Entries provided Block Start

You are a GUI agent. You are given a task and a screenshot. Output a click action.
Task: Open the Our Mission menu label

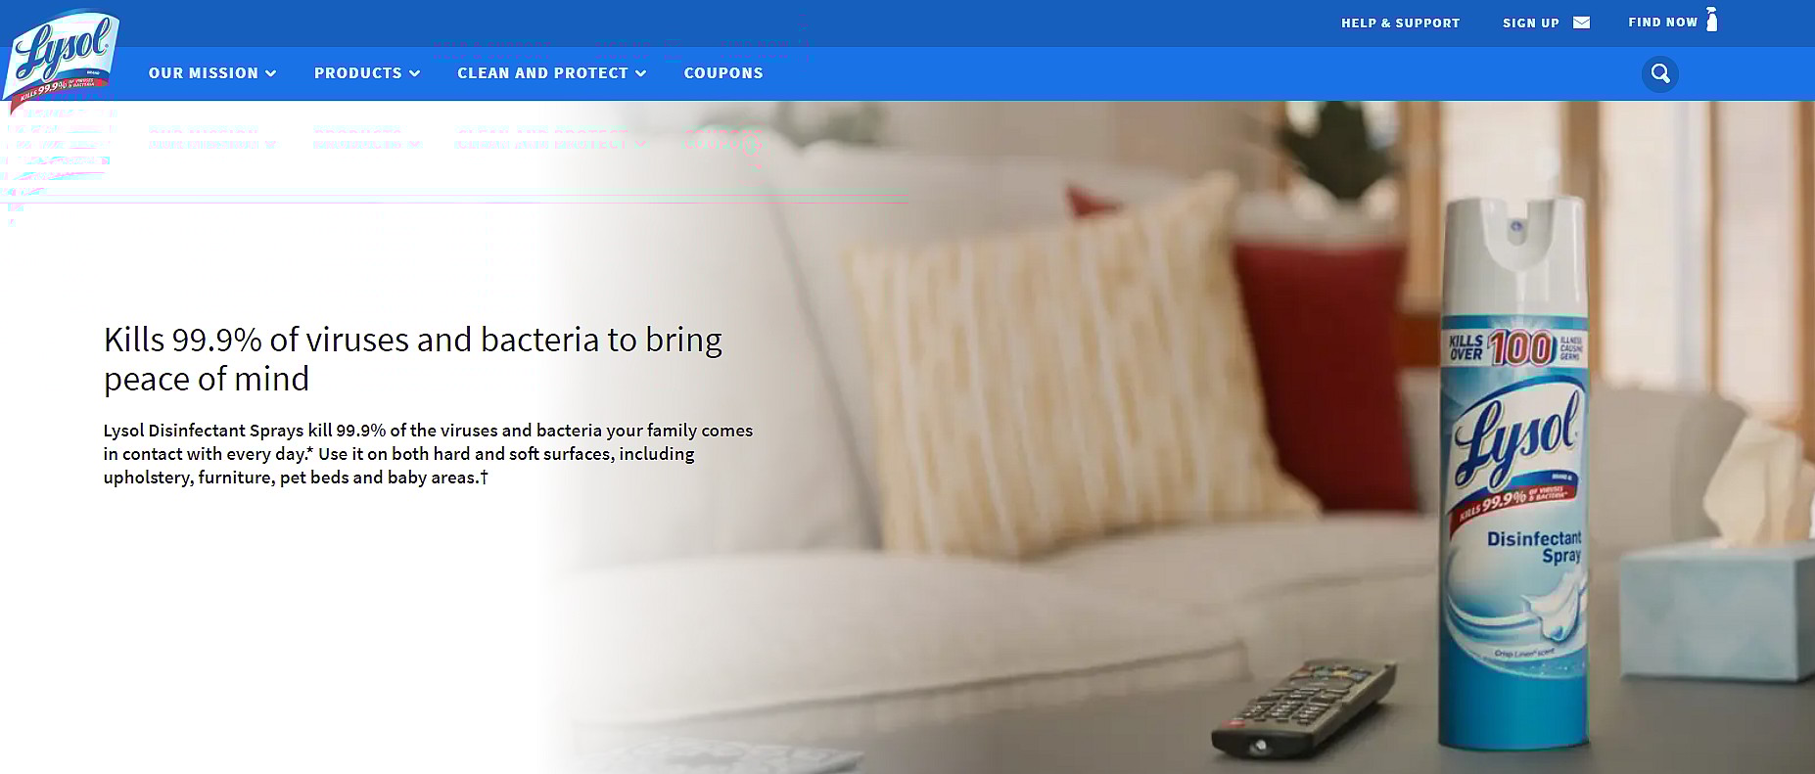(204, 73)
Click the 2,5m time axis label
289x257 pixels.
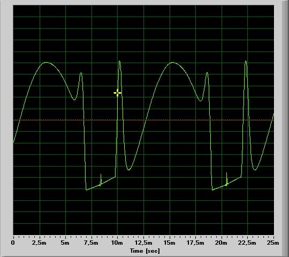(39, 243)
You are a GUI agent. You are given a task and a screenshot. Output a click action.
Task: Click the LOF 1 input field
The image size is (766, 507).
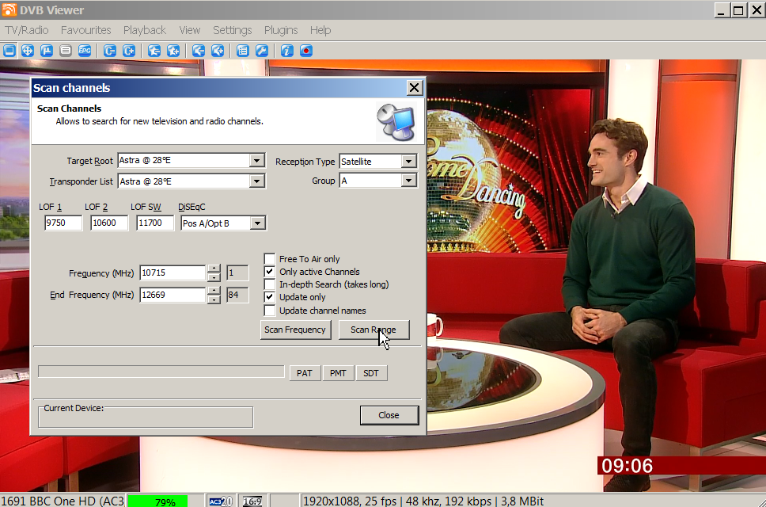click(63, 223)
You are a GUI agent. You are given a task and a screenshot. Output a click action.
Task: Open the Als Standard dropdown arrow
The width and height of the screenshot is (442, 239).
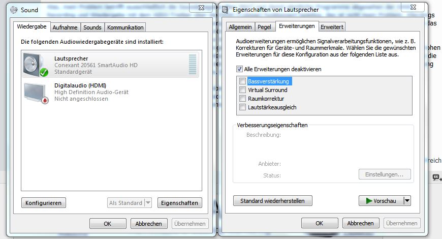pos(148,202)
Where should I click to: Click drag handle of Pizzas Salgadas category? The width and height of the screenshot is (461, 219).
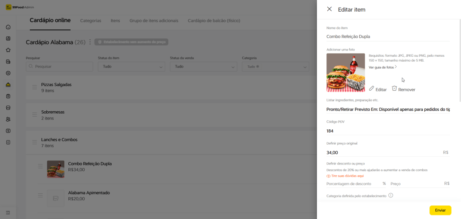point(35,87)
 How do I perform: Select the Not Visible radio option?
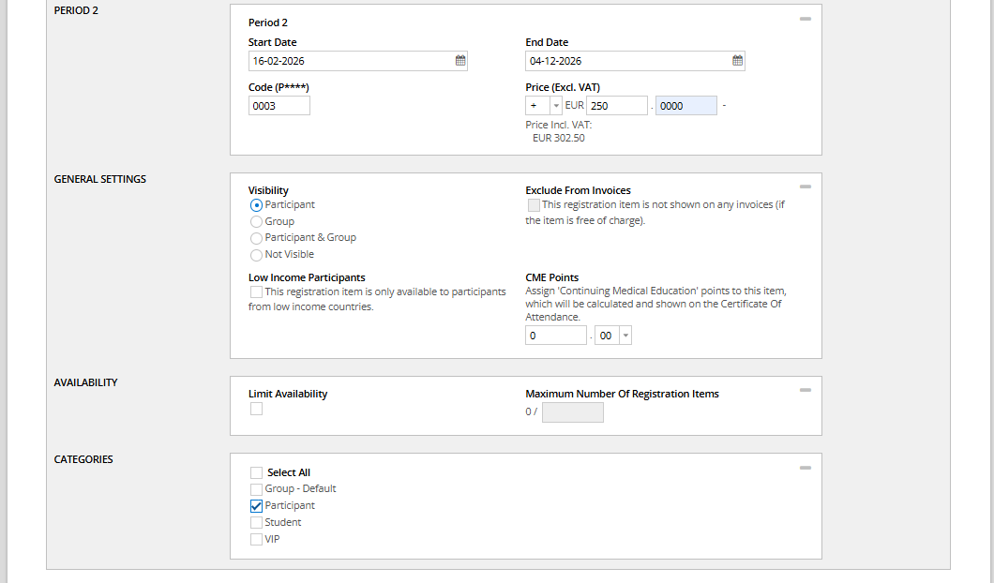point(256,255)
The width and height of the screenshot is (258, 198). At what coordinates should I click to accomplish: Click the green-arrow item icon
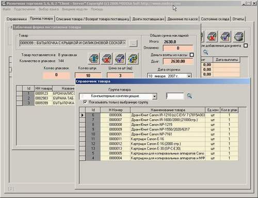pyautogui.click(x=133, y=59)
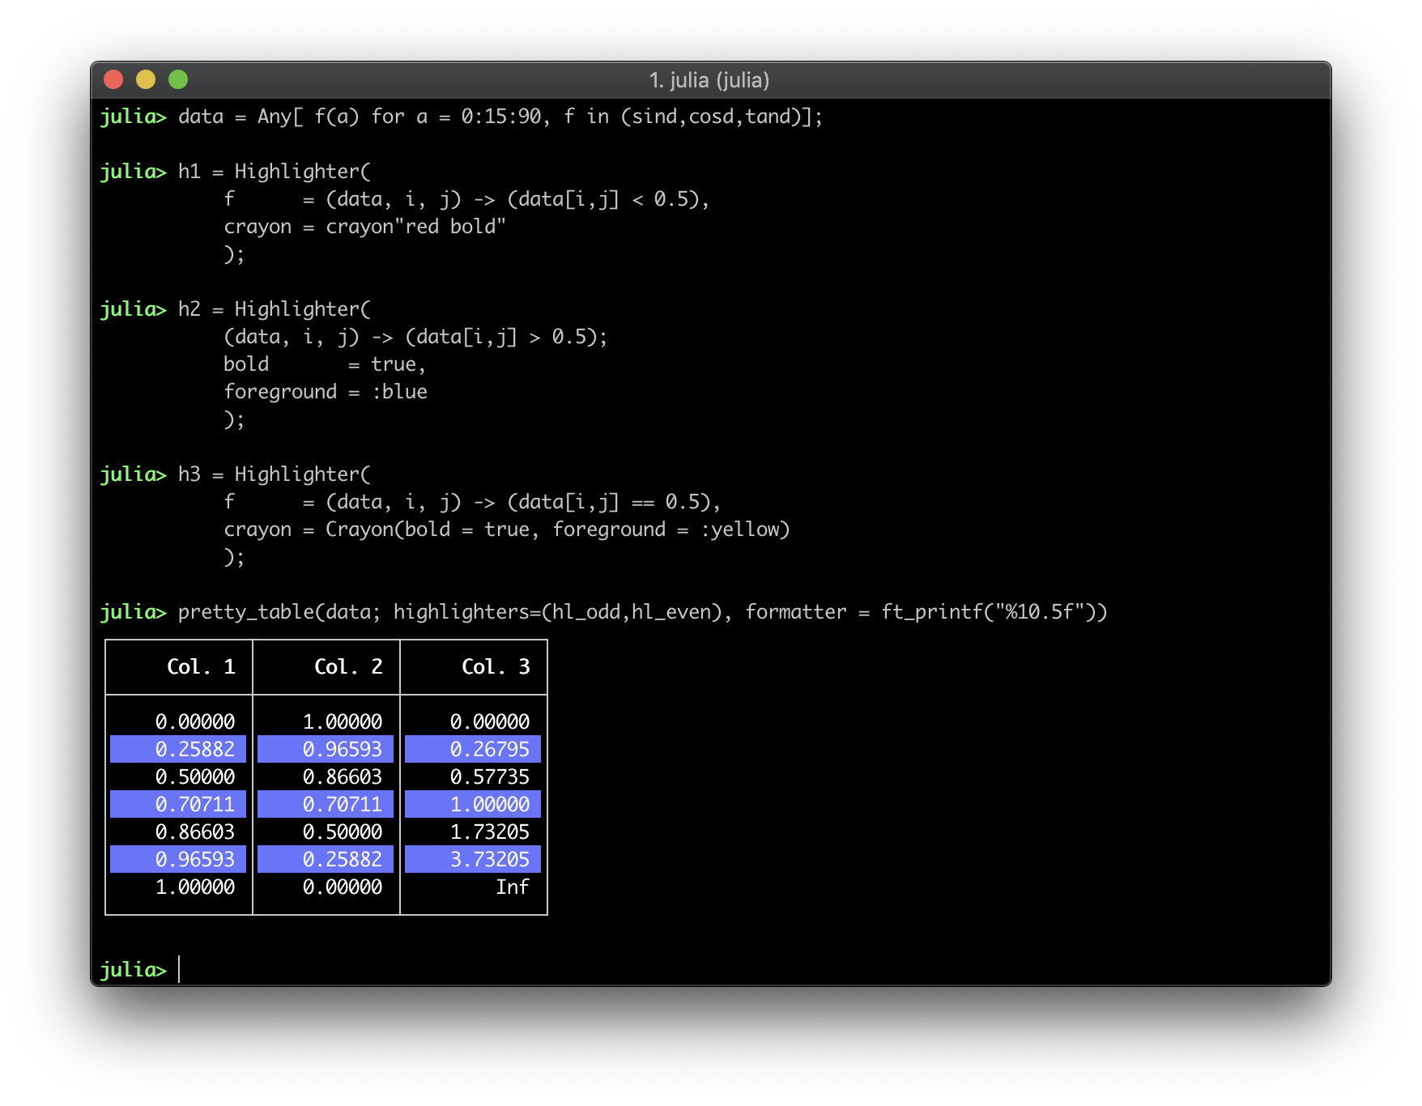This screenshot has width=1422, height=1106.
Task: Click the 'Col. 1' table header
Action: coord(201,666)
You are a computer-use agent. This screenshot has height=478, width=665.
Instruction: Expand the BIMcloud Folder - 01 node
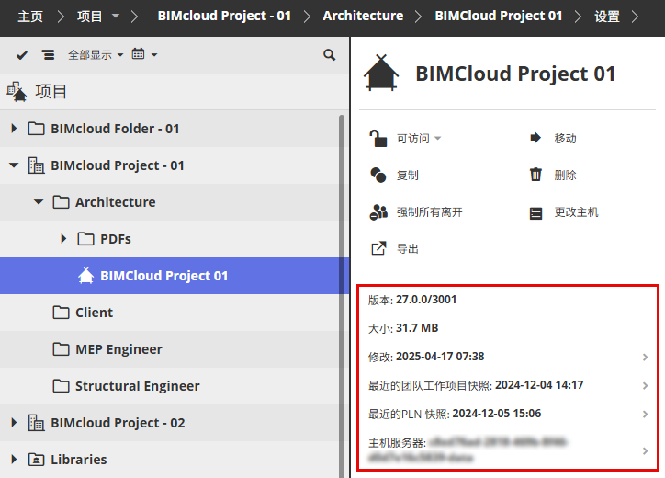(x=14, y=129)
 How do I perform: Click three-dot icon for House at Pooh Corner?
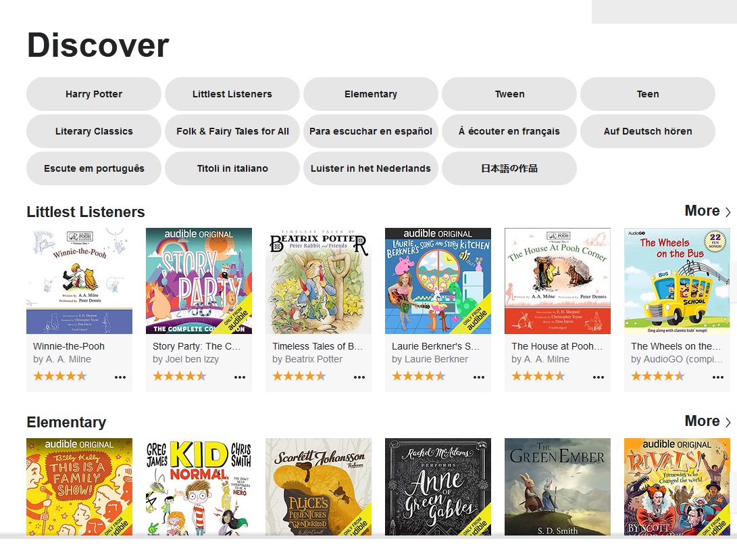(599, 377)
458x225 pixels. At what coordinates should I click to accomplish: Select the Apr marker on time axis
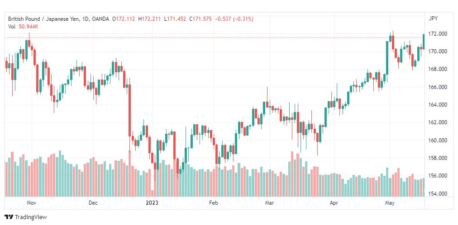(333, 203)
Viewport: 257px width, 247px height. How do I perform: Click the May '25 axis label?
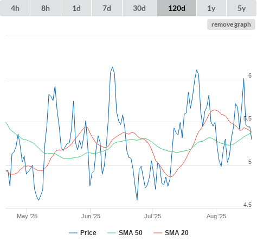pyautogui.click(x=27, y=216)
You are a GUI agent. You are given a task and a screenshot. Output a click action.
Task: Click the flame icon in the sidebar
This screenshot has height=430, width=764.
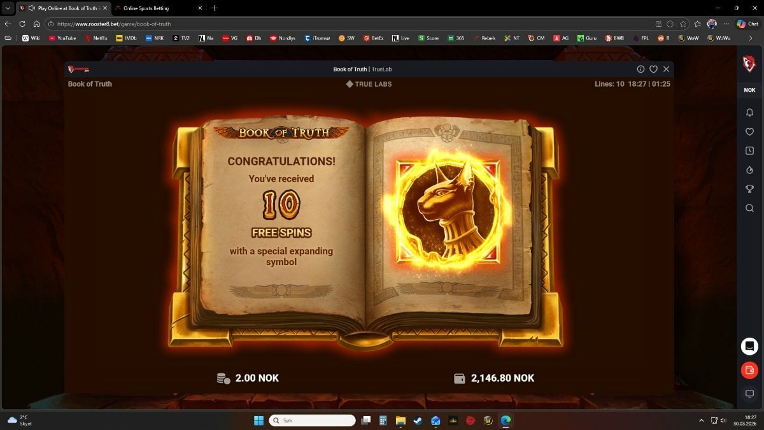(x=749, y=170)
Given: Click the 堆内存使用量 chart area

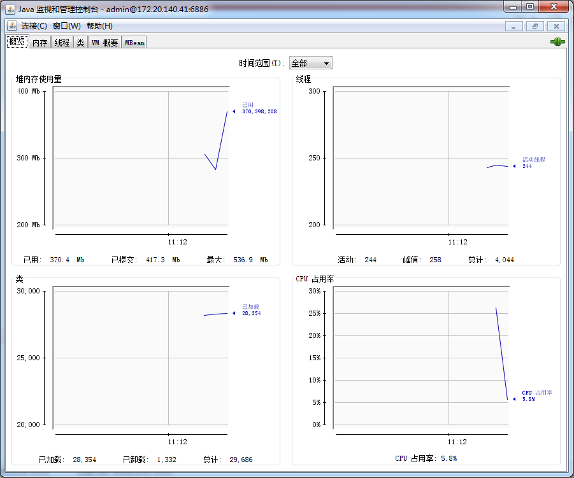Looking at the screenshot, I should (140, 158).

Entries provided Block End

*Problem details*:
Leaving the pictures aside, transcribe only the lines from the one containing "This screenshot has height=430, width=764." to the final line of the listing above, inclusive, exactly as they appear.

*Answer section*:
This screenshot has height=430, width=764.
(x=749, y=170)
Given: Click the 堆内存使用量 chart area

Looking at the screenshot, I should (140, 158).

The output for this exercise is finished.